→ **TASK PROMPT**: Among the lines below, keep only those from the one containing "[4×2 HDMI Matrix Switch] (33, 951)" through the one containing "4k Hdmi Matrix (35, 1993)", and reproduce them exactly.
*** Opening DATA EXCERPTS ***
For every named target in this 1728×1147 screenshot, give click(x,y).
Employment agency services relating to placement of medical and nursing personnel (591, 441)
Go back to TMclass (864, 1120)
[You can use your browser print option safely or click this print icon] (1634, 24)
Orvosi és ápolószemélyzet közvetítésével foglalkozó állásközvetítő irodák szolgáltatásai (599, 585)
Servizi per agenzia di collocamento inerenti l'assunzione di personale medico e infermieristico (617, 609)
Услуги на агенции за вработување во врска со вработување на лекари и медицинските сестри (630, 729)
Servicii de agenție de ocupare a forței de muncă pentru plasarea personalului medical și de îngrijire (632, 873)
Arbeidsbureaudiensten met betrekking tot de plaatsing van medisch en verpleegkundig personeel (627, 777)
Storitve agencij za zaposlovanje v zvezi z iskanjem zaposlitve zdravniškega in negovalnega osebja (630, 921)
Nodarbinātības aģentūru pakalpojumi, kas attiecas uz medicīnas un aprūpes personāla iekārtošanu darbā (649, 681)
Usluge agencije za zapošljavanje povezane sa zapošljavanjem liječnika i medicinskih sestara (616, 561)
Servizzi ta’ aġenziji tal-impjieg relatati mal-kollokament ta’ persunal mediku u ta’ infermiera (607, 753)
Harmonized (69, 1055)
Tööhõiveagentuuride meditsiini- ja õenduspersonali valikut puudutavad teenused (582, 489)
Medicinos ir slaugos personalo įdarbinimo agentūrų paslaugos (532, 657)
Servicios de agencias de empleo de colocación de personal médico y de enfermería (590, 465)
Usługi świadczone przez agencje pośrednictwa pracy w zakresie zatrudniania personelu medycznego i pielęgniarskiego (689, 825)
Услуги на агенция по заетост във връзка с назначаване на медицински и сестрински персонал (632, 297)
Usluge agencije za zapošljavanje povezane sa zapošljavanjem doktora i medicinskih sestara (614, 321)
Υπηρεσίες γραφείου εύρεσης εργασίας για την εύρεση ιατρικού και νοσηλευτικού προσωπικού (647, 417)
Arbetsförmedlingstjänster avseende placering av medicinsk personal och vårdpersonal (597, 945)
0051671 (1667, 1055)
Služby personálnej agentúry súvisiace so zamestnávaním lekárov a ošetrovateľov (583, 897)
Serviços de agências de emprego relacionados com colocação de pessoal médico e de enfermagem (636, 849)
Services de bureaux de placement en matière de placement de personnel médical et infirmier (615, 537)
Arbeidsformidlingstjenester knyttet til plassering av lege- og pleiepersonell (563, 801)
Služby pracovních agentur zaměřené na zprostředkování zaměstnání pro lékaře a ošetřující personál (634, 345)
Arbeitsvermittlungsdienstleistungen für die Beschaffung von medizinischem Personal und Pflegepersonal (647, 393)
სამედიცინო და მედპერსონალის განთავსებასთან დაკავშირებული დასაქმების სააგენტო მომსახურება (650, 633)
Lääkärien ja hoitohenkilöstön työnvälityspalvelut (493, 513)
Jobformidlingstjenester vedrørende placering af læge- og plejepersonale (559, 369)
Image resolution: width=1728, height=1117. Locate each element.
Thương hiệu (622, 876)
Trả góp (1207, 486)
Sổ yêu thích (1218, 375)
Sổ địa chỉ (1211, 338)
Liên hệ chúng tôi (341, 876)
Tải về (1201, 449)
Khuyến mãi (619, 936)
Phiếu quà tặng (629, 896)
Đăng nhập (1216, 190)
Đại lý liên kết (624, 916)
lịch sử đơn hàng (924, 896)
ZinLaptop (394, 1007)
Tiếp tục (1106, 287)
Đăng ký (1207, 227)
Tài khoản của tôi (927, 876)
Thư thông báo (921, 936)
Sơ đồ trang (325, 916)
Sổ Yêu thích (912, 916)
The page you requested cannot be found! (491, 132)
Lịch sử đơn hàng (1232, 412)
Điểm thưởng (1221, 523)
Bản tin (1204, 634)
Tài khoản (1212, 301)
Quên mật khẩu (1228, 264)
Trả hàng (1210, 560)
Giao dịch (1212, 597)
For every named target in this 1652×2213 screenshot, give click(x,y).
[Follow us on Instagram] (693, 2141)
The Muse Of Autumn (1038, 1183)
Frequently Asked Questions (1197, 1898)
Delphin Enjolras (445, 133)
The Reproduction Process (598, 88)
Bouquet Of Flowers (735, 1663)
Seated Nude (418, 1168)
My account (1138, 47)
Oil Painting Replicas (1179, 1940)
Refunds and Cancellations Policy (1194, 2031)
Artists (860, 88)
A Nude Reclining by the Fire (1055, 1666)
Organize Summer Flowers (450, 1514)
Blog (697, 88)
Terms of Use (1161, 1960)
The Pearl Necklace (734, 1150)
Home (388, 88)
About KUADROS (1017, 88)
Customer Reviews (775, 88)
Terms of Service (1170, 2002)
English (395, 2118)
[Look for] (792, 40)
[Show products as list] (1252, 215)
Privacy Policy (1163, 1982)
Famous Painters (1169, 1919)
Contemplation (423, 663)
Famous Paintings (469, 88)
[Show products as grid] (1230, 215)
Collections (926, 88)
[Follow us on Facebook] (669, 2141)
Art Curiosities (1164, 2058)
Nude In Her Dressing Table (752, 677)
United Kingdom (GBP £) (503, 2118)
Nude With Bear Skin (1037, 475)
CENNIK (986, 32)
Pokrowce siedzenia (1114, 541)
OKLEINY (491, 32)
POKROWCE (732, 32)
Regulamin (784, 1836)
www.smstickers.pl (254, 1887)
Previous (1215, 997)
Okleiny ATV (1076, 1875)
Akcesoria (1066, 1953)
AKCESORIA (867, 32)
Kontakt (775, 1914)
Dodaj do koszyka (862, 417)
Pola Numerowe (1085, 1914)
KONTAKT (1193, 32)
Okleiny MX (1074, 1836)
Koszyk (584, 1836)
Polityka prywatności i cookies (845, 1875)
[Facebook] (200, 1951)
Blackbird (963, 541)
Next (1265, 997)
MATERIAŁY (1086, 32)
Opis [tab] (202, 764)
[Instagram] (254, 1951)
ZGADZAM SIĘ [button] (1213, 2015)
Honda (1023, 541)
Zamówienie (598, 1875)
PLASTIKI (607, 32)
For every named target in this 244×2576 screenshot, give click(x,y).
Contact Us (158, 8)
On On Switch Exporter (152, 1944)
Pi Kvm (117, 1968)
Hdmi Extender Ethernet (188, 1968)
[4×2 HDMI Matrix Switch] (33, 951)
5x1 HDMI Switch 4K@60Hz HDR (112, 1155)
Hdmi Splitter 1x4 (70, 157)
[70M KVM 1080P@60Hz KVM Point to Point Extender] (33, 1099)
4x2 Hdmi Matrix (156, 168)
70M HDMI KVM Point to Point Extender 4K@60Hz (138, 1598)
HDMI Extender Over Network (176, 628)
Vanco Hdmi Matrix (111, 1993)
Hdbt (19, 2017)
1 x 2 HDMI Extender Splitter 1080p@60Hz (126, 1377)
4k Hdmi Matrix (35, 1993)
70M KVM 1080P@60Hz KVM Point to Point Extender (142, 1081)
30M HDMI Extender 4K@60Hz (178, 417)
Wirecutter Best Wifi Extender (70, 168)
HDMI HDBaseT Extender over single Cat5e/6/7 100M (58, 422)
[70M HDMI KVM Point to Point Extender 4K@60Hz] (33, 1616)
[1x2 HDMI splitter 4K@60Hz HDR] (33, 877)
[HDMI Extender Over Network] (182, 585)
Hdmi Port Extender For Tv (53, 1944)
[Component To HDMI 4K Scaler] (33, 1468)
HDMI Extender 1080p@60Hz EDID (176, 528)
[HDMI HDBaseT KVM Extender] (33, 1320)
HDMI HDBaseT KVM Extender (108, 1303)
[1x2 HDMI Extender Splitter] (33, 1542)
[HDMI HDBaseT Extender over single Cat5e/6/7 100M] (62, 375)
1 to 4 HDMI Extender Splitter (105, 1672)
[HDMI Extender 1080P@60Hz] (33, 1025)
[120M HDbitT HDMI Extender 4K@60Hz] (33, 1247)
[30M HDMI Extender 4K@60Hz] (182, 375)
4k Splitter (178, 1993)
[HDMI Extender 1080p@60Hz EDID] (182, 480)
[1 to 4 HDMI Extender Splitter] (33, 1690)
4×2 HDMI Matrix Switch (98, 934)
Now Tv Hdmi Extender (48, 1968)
*** Closing DATA EXCERPTS ***
→ **RESPONSE AREA**:
[4×2 HDMI Matrix Switch] (33, 951)
5x1 HDMI Switch 4K@60Hz HDR (112, 1155)
Hdmi Splitter 1x4 (70, 157)
[70M KVM 1080P@60Hz KVM Point to Point Extender] (33, 1099)
4x2 Hdmi Matrix (156, 168)
70M HDMI KVM Point to Point Extender 4K@60Hz (138, 1598)
HDMI Extender Over Network (176, 628)
Vanco Hdmi Matrix (111, 1993)
Hdbt (19, 2017)
1 x 2 HDMI Extender Splitter 1080p@60Hz (126, 1377)
4k Hdmi Matrix (35, 1993)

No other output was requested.